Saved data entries
------------------------------------------------------------------------
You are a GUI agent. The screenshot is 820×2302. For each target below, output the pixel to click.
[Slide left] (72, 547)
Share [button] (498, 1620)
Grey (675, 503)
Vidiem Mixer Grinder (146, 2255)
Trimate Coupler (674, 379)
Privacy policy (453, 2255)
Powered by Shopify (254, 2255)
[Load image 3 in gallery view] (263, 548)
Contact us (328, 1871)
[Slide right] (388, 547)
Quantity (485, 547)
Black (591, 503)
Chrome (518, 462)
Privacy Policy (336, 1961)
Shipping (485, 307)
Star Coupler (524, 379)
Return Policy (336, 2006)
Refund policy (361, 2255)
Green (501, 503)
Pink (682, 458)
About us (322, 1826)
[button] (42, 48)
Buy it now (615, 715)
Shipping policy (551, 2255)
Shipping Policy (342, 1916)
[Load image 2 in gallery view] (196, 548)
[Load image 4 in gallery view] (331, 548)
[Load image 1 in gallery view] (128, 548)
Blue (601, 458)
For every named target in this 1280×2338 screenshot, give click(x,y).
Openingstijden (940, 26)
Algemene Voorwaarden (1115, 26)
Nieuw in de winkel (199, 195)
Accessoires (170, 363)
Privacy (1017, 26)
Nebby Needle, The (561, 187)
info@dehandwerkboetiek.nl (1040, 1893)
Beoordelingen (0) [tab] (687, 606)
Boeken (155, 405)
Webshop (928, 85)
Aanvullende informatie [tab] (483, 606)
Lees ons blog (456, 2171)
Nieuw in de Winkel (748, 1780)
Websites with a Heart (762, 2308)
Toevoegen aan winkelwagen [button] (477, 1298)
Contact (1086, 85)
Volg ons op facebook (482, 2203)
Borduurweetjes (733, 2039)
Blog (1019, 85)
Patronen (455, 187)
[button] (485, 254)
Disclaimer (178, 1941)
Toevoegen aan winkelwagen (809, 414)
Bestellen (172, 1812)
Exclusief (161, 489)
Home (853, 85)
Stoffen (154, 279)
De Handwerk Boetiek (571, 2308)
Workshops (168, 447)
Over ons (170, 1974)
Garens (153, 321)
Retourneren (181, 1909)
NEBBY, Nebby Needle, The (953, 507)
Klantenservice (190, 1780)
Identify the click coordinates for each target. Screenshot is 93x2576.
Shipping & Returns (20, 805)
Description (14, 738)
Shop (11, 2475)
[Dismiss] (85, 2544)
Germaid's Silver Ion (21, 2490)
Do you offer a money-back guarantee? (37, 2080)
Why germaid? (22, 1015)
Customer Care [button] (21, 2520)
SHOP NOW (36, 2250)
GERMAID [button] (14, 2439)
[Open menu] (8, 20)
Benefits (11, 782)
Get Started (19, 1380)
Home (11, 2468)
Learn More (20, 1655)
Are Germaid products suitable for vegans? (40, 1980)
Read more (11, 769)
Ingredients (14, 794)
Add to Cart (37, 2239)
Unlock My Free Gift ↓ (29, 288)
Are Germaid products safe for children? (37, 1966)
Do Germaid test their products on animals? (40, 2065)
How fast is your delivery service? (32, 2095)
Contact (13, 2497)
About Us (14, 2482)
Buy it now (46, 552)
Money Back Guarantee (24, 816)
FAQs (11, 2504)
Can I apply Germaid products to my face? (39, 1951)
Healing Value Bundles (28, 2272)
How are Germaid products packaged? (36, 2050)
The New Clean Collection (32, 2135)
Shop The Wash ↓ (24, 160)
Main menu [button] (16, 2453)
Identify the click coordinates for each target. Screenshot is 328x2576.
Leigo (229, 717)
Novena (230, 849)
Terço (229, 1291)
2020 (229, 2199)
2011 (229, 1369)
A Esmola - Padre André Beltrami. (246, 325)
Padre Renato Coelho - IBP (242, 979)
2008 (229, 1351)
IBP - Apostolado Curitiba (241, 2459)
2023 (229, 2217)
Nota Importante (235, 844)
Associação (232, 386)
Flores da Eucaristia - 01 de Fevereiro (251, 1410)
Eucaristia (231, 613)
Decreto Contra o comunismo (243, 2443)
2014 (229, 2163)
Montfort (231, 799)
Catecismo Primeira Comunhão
------------------------------------------------------------------------
What is expected
Starting at the line that contains "IBP - Apostolado Curitiba (241, 2459)", retype each remaining line of the records exactly; that line and the last line are both included.

Answer for the task
IBP - Apostolado Curitiba (241, 2459)
2023 (229, 2217)
Nota Importante (235, 844)
Associação (232, 386)
Flores da Eucaristia - 01 de Fevereiro (251, 1410)
Eucaristia (231, 613)
Decreto Contra o comunismo (243, 2443)
2014 (229, 2163)
Montfort (231, 799)
Catecismo Primeira Comunhão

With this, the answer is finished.